──────── Excerto do texto
Enólogos fora da caixa

António Maçanita, o astronauta do vinho

António Maçanita já foi distinguido como Enólogo do Ano e Produtor do Ano, entre outros prémios, mas o que realmente o move é continuar a desbravar novos caminhos. To boldly go where no “enólogo” has gone before!

18 de maio de 2021 | Bruno Lobo

Em fevereiro, António Maçanita viu-se literalmente "obrigado" a entrar numa cuba com centenas de litros de vinho. Vestido a rigor, de fato, gravata e lenço na lapela, ia ser fotografado para a capa da Revista de Vinhos, a propósito da sua eleição com Produtor do Ano. Não hesitou e o resultado revelou o lado mais divertido daquele que é considerado um enfant terrible. Irrequieto e irreverente, por vezes incómodo e até inconveniente, como também parecem pensar algumas entidades que regulam o setor, António Maçanita, com apenas 40 anos, tem uma obra de valor inquestionável - um pouco por todo o país.
────────────────
-- Pedido dado 1 --
Transcreva do excerto tudo desde "18 de maio de" até "todo o país.", alterando "fevereiro" para "março".
-- Pedido dado 2 --
Disponha as linhas de todos os registos abaixo numa tabela Markdown com as colunas N.º e Linha. Omita as linhas em branco e deixe as imagens fora da resposta.
──────── Registos listados
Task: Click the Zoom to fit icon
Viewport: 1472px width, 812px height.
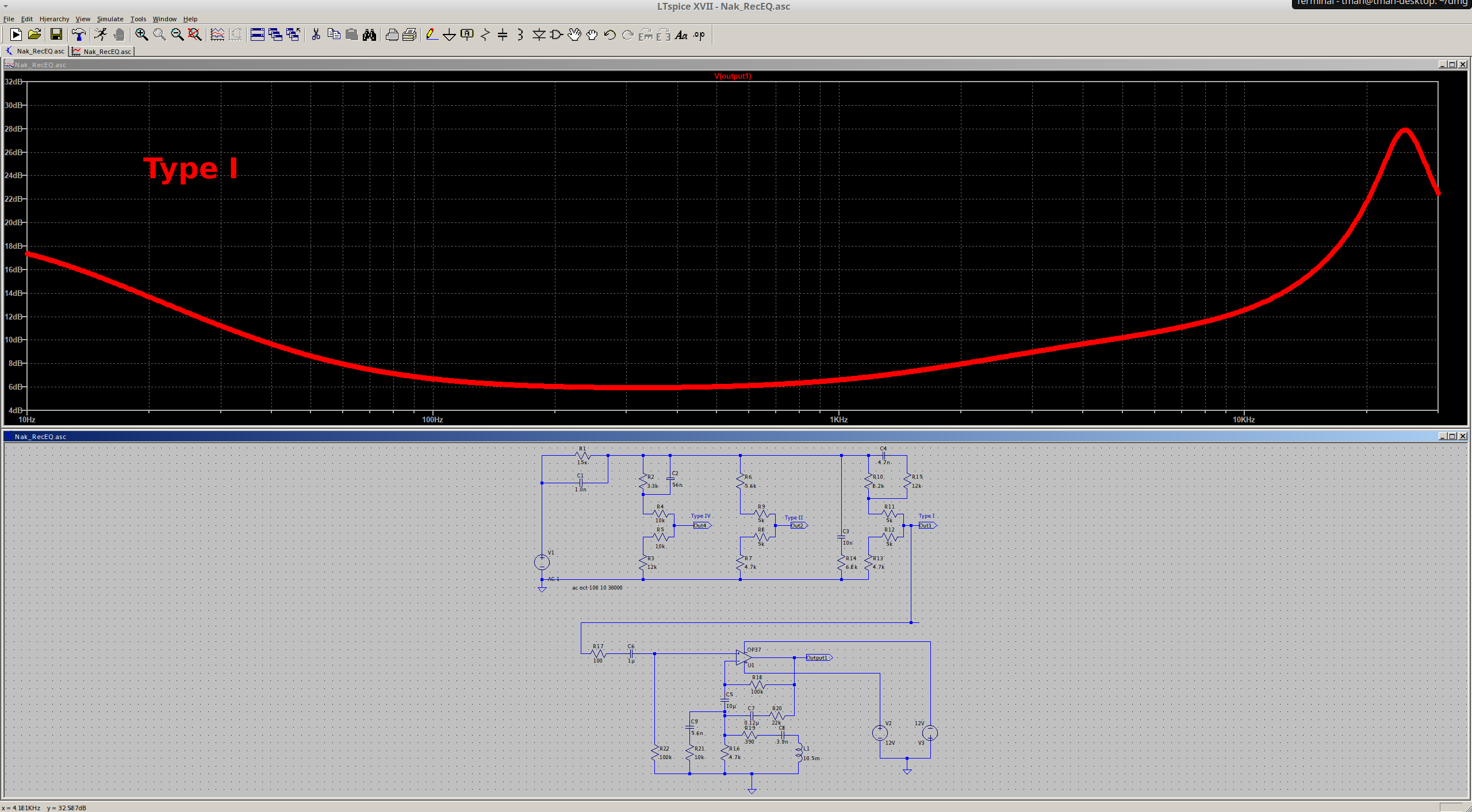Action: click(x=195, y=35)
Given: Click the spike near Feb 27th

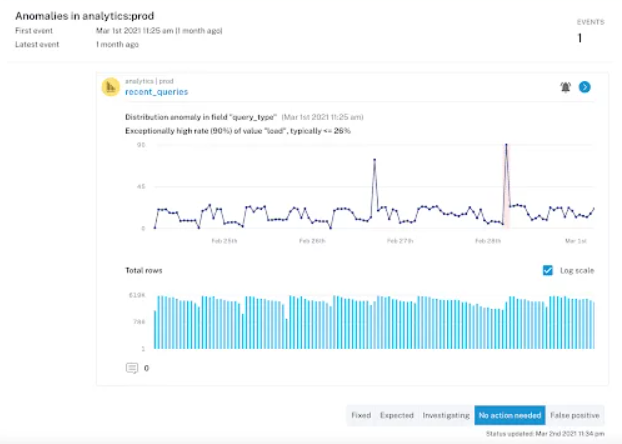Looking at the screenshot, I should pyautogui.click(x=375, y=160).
────────────────
-- Resposta completa 1 --
18 de maio de 2021 | Bruno Lobo

Em março, António Maçanita viu-se literalmente "obrigado" a entrar numa cuba com centenas de litros de vinho. Vestido a rigor, de fato, gravata e lenço na lapela, ia ser fotografado para a capa da Revista de Vinhos, a propósito da sua eleição com Produtor do Ano. Não hesitou e o resultado revelou o lado mais divertido daquele que é considerado um enfant terrible. Irrequieto e irreverente, por vezes incómodo e até inconveniente, como também parecem pensar algumas entidades que regulam o setor, António Maçanita, com apenas 40 anos, tem uma obra de valor inquestionável - um pouco por todo o país.

-- Resposta completa 2 --
| N.º | Linha |
|---|---|
| 1 | Task: Click the Zoom to fit icon |
| 2 | Viewport: 1472px width, 812px height. |
| 3 | Action: click(x=195, y=35) |
| 4 | Given: Click the spike near Feb 27th |
| 5 | Looking at the screenshot, I should pyautogui.click(x=375, y=160). |